IDS is particularly useful in AI applications where both memory efficiency and finding the shortest solution path are crucial. Here are a few notable use cases:

* Game AI (Chess, Go): IDS is widely used in game AI where the search space is vast, and the solution depth is unpredictable. Game trees with millions of possible states are explored more efficiently using IDS.

* Pathfinding Algorithms: IDS can be employed in real-time pathfinding scenarios, especially in cases where the destination's depth in the search space is unknown, such as robot navigation.

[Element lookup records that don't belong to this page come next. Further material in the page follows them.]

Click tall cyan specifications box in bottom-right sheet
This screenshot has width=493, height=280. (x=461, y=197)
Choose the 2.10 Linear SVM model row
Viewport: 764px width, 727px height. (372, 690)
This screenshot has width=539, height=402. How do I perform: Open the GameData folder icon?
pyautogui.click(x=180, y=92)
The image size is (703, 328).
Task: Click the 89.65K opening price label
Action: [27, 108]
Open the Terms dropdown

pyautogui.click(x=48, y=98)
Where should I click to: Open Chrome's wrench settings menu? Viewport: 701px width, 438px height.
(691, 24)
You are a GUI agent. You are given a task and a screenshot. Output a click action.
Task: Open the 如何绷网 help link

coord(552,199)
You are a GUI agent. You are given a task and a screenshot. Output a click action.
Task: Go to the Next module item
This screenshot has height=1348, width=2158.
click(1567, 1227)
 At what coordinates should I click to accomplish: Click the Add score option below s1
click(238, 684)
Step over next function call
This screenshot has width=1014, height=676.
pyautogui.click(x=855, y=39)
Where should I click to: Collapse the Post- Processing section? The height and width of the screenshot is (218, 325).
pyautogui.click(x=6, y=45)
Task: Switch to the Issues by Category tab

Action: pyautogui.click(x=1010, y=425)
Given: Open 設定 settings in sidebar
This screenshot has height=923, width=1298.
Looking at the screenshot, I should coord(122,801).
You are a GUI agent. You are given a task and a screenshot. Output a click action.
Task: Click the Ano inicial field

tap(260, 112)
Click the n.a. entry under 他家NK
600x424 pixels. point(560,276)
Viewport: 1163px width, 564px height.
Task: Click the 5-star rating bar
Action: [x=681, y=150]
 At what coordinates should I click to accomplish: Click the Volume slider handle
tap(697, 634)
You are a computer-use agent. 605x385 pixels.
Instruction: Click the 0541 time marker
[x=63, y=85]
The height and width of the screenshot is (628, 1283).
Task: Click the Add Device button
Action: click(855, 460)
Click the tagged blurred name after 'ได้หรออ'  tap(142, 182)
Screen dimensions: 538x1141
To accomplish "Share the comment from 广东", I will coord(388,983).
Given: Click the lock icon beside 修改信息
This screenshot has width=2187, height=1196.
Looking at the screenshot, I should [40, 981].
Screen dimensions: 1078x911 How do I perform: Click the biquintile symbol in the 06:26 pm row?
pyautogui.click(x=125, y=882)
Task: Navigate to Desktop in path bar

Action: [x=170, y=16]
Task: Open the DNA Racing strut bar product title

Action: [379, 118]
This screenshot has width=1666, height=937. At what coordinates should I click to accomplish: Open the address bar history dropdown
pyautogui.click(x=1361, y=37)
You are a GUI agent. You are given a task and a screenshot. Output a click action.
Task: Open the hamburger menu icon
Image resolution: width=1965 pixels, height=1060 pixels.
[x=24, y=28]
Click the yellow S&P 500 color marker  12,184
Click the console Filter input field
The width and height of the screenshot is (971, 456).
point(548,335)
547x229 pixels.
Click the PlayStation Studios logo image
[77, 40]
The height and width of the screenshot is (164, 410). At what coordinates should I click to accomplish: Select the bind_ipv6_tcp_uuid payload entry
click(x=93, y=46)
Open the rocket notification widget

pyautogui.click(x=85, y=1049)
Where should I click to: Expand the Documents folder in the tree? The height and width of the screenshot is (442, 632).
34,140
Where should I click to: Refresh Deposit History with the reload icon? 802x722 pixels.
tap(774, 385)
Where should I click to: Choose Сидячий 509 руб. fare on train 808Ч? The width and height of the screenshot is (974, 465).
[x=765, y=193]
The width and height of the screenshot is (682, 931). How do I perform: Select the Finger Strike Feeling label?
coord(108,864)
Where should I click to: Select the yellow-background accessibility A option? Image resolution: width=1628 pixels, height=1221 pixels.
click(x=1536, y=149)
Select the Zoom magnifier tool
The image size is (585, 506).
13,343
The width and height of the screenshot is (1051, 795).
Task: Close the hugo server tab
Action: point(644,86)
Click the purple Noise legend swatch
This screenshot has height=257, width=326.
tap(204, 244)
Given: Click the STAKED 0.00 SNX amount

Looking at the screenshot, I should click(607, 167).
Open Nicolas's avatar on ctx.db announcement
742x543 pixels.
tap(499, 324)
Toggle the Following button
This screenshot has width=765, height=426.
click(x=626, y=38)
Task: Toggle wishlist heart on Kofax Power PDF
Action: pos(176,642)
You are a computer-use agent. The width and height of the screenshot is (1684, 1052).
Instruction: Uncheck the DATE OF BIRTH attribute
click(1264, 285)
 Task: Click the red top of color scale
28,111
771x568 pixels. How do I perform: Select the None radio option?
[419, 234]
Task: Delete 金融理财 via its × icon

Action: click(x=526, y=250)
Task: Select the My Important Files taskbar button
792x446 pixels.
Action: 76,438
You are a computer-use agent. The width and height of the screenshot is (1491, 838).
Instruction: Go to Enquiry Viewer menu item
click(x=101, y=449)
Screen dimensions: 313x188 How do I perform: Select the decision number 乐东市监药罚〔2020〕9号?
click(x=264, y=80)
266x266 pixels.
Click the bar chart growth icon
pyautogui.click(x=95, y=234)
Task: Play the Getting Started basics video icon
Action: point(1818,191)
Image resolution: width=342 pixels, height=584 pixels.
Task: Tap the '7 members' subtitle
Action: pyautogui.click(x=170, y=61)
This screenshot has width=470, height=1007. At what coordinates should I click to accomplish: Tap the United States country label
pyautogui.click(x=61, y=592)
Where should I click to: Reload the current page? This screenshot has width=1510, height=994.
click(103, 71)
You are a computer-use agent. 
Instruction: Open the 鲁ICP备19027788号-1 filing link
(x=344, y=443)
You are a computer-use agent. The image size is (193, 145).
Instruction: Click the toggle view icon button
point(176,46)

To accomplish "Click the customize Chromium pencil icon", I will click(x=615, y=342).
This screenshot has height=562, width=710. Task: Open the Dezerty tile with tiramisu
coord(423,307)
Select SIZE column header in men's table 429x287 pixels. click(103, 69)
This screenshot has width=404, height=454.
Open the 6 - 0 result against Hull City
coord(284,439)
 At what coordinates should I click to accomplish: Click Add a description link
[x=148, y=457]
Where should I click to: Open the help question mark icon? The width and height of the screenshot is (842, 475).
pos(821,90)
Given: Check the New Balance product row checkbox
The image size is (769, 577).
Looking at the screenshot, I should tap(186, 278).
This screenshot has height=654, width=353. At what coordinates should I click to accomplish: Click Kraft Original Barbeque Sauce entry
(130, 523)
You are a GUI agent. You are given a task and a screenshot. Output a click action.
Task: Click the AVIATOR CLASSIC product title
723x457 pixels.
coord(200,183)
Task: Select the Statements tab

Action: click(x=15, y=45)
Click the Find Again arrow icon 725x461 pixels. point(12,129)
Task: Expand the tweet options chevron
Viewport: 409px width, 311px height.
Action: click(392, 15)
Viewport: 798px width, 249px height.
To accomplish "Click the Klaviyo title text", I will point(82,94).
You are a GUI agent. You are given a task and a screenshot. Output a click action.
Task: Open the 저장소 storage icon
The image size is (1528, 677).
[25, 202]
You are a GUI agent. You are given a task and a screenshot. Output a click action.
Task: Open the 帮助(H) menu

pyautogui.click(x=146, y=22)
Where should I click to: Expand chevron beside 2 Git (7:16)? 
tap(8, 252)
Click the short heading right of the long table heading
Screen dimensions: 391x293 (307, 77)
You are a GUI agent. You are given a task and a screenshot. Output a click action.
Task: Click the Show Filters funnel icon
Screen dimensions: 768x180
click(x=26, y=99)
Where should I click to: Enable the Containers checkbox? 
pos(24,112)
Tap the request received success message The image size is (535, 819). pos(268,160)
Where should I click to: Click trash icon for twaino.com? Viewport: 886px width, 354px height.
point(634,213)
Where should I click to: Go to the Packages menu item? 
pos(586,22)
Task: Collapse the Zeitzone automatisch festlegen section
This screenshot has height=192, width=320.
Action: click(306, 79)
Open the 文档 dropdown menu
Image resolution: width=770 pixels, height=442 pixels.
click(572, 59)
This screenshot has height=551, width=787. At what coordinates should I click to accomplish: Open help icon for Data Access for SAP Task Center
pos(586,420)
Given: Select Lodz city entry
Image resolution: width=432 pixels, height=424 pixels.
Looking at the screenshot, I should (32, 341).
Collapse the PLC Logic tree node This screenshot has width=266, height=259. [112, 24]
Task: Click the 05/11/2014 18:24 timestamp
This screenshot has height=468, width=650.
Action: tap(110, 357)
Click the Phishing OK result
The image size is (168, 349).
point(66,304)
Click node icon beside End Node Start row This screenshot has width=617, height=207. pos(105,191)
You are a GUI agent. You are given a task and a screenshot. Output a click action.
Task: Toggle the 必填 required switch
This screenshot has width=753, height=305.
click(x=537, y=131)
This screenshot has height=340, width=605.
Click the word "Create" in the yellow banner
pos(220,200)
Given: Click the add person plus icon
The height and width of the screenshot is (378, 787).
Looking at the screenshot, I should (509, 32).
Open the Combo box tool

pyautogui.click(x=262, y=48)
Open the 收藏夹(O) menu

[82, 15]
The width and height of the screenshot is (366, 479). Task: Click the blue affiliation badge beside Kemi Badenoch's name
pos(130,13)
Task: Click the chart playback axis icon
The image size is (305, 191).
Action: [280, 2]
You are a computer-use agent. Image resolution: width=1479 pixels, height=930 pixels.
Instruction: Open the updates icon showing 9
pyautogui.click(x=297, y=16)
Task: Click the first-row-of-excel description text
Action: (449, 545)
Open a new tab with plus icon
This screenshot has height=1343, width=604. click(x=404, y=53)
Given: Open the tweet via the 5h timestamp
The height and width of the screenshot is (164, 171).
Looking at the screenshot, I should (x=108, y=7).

* Search Engines: IDS can be applied in crawling strategies for search engines, where it’s essential to balance memory consumption while ensuring all relevant results are discovered.

* Puzzle Solving (e.g., 8-puzzle): In AI, solving puzzles where the optimal solution requires traversing multiple states can benefit from IDS, as it efficiently handles the exponential growth of possible states.